* [Required tasks]:
- A) Answer these questions using the report on the Tunisian public-sector strike:
(i) About how many state employees took part in the strike?
(ii) Who is the Secretary-General of the Tunisian General Labour Union?
(iii) According to him, who now holds the sovereign decision?
- B) Extend the report on the Tunisian public-sector strike with a few sentences that follow its last one.

* [Passage shown]:
■ ■ ■ ■ ■
Around 650,000 Tunisian state employees launched a nationwide strike yesterday in protest of the government’s refusal of the Tunisian General Labour Union’s demand to raise salaries.
The strike took place in schools, universities and public hospitals as well as ministries, with some offering only minimum services, according to Reuters.
The Secretary-General of the Tunisian General Labour Union, Noureddine Taboubi, said that “the strike came after the Union exhausted all solutions and following the failure of negotiations and the government’s refusal to raise salaries.”
“The sovereign decision is no longer in the hands of the government, it is in the hands of the International Monetary Fund,” he clarified.
Taboubi pointed out that thousands of employees are expected to join strikers which are being held in Tunis and several cities across the country later today to protest against the government’s decision to freeze wage increases.
■ ■ ■ ■ ■
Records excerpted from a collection
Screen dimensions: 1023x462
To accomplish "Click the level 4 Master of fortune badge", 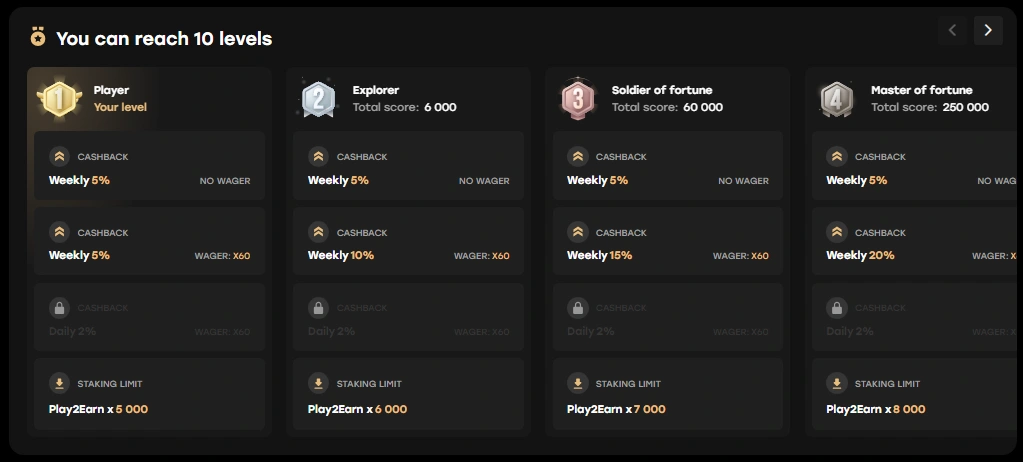I will (836, 98).
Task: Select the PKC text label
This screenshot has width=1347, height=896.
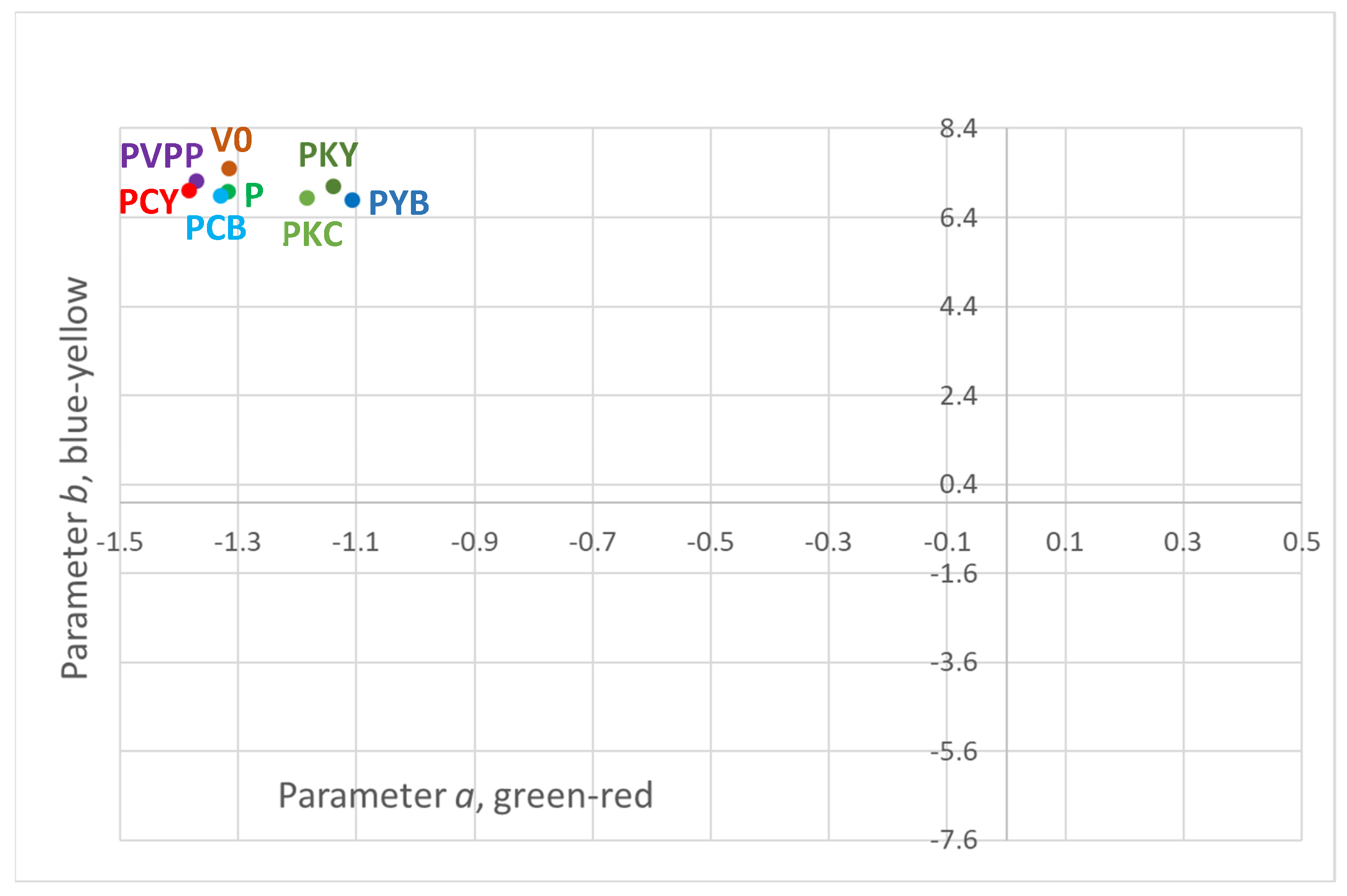Action: pyautogui.click(x=313, y=234)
■ ■ ■ ■ ■
* [Answer set]:
- A)
(i) Around 650,000
(ii) Noureddine Taboubi
(iii) The International Monetary Fund

- B)
The Tunisian government is under pressure from international lenders, particularly the International Monetary Fund (IMF), which is urging the country to freeze wages as part of public sector reforms aimed at curbing the budget deficit.
The government is seeking to reduce the public sector wage bill to 12.5 per cent of GDP by 2020 from the current 15.5 per cent, one of the highest rates in the world according to the IMF.
Tunisia signed a $2.8 billion loan deal with the IMF in 2016 to held stabilise its deteriorating economy.